Description of the task: Reproduce verbatim the rows from the line containing "Endorsed (145, 879)" through the line containing "June is located at coordinates (1019, 290).", both included.

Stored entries
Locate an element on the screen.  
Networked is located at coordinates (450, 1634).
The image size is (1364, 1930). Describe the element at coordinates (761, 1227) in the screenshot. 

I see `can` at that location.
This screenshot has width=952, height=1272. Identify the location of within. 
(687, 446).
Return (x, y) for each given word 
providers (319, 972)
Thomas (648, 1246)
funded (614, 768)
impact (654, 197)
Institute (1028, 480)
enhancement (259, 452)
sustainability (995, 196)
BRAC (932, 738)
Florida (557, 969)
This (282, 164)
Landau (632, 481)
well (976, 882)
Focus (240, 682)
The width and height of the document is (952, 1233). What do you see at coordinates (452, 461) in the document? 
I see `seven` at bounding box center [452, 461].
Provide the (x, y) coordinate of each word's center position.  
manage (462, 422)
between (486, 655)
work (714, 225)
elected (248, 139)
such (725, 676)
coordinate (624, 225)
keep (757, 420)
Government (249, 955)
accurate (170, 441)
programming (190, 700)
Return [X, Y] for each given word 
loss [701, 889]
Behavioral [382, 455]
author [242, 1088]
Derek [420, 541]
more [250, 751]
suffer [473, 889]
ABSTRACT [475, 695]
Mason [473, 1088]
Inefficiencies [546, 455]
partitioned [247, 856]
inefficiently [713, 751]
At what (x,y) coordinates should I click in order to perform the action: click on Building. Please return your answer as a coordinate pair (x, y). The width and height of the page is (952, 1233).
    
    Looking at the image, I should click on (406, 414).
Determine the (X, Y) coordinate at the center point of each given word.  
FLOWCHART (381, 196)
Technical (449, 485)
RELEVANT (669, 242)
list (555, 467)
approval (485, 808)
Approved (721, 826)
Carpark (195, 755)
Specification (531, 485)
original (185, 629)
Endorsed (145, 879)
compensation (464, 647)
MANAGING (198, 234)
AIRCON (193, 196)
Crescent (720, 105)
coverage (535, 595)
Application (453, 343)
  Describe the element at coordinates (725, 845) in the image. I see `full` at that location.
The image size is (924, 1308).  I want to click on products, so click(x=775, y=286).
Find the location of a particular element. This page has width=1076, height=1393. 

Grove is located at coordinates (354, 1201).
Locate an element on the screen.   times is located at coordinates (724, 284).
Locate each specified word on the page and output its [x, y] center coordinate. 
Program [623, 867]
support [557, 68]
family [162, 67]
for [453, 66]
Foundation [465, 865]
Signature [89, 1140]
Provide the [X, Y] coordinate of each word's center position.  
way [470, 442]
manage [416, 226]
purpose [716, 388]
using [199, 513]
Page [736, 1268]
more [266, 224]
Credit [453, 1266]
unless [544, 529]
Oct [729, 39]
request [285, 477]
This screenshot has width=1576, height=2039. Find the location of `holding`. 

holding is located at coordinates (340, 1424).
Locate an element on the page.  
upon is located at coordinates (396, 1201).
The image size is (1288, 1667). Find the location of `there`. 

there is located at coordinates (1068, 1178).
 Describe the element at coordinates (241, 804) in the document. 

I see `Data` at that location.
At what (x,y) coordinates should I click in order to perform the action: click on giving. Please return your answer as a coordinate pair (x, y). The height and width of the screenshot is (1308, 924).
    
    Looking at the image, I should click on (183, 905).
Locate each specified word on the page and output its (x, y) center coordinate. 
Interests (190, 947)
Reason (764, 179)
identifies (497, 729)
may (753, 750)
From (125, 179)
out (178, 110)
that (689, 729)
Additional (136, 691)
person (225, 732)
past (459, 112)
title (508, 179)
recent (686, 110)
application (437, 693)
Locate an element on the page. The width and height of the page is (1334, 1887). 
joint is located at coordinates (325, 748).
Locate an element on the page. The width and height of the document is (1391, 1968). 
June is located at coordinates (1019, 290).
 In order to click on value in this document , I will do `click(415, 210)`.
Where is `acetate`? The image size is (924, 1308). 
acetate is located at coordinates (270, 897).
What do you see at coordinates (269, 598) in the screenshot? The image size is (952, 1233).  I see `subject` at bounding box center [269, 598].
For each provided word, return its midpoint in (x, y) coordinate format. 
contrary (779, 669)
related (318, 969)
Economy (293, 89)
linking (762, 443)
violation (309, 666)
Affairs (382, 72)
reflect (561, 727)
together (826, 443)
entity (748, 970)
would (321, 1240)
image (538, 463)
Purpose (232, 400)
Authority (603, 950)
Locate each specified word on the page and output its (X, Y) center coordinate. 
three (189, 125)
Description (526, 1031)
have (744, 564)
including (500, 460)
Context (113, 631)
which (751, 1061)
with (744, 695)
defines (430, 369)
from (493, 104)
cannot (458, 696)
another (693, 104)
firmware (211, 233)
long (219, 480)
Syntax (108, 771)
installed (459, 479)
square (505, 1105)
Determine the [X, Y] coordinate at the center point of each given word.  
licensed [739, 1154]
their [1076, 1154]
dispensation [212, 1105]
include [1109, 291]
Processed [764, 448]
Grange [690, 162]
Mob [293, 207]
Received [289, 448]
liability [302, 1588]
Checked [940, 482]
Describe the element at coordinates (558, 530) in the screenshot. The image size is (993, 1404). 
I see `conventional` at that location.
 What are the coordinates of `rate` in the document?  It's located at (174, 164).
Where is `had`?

Result of this task:
Endorsed (145, 879)
compensation (464, 647)
MANAGING (198, 234)
AIRCON (193, 196)
Crescent (720, 105)
coverage (535, 595)
Application (453, 343)
  Describe the element at coordinates (725, 845) in the image. I see `full` at that location.
The image size is (924, 1308).  I want to click on products, so click(x=775, y=286).
Find the location of a particular element. This page has width=1076, height=1393. 

Grove is located at coordinates (354, 1201).
Locate an element on the screen.   times is located at coordinates (724, 284).
Locate each specified word on the page and output its [x, y] center coordinate. 
Program [623, 867]
support [557, 68]
family [162, 67]
for [453, 66]
Foundation [465, 865]
Signature [89, 1140]
Provide the [X, Y] coordinate of each word's center position.  
way [470, 442]
manage [416, 226]
purpose [716, 388]
using [199, 513]
Page [736, 1268]
more [266, 224]
Credit [453, 1266]
unless [544, 529]
Oct [729, 39]
request [285, 477]
This screenshot has width=1576, height=2039. Find the location of `holding`. 

holding is located at coordinates (340, 1424).
Locate an element on the page.  
upon is located at coordinates (396, 1201).
The image size is (1288, 1667). Find the location of `there`. 

there is located at coordinates (1068, 1178).
 Describe the element at coordinates (241, 804) in the document. 

I see `Data` at that location.
At what (x,y) coordinates should I click in order to perform the action: click on giving. Please return your answer as a coordinate pair (x, y). The height and width of the screenshot is (1308, 924).
    
    Looking at the image, I should click on (183, 905).
Locate each specified word on the page and output its (x, y) center coordinate. 
Interests (190, 947)
Reason (764, 179)
identifies (497, 729)
may (753, 750)
From (125, 179)
out (178, 110)
that (689, 729)
Additional (136, 691)
person (225, 732)
past (459, 112)
title (508, 179)
recent (686, 110)
application (437, 693)
Locate an element on the page. The width and height of the page is (1334, 1887). 
joint is located at coordinates (325, 748).
Locate an element on the page. The width and height of the document is (1391, 1968). 
June is located at coordinates (1019, 290).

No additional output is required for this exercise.